Document segment —
<<<<
NLAS-multi: A Multilingual Corpus of Automatically Generated Natural Language Argumentation Schemes
Ramon Ruiz-Dolz, Joaquin Taverner, John Lawrence, Chris Reed
TL;DR
The paper tackles multilingual argument mining limitations by automatically generating a large, Walton-based corpus of natural language argumentation schemes using prompt-based LLMs. It introduces NLAS-multi, the largest publicly available corpus of 20 Walton schemes instantiated over 50 topics in English and Spanish, generated via a two-stage GPT-3.5-turbo and GPT-4 workflow with human validation. It also provides strong baselines for automatic classification of NLAS using RoBERTa-family models in monolingual and multilingual settings, achieving high macro-F1 scores. The combined resource and models enable scalable, cross-language analysis of argumentation schemes and open pathways for more advanced argument mining tasks.
Abstract
Some of the major limitations identified in the areas of argument mining, argument generation, and natural language argument analysis are related to the complexity of annotating argumentatively rich data, the limited size of these corpora, and the constraints that represent the different languages and domains in which these data is annotated. To address these limitations, in this paper we present the following contributions: (i) an effective methodology for the automatic generation of natural language arguments in different topics and languages, (ii) the largest publicly available corpus of natural language argumentation schemes, and (iii) a set of solid baselines and fine-tuned models for the automatic identification of argumentation schemes.
>>>>
Answer these questions using the NLAS-multi paper summary above:
1. In which two languages is the corpus written?
2. Which model family was used for the classification baselines?
3. What does the abstract list as the second contribution?

Data to examine —
<<<<
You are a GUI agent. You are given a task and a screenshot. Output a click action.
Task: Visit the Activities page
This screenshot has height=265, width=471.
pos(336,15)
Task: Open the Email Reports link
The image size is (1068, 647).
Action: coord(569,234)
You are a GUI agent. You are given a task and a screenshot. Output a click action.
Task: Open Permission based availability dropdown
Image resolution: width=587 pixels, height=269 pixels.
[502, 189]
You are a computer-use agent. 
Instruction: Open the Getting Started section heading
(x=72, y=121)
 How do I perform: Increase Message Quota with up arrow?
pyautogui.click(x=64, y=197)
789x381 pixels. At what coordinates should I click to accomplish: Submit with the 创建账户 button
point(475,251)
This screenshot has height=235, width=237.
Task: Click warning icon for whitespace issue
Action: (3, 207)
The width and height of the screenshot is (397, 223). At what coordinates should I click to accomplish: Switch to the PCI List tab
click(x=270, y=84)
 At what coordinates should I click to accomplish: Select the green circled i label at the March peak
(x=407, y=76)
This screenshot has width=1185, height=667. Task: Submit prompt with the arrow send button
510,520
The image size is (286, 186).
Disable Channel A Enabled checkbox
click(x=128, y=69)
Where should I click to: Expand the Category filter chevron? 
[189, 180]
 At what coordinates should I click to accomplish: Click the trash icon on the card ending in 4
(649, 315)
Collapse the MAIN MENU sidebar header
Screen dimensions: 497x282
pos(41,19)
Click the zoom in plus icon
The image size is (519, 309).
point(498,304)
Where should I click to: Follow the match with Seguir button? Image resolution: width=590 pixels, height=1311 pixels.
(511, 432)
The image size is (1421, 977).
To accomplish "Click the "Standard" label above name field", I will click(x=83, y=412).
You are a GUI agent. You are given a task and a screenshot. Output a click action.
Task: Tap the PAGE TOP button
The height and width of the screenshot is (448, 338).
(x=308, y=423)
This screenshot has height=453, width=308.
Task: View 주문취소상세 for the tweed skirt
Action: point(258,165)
>>>>
Answer for the task —
1. English and Spanish.
2. The RoBERTa family.
3. The largest publicly available corpus of natural language argumentation schemes.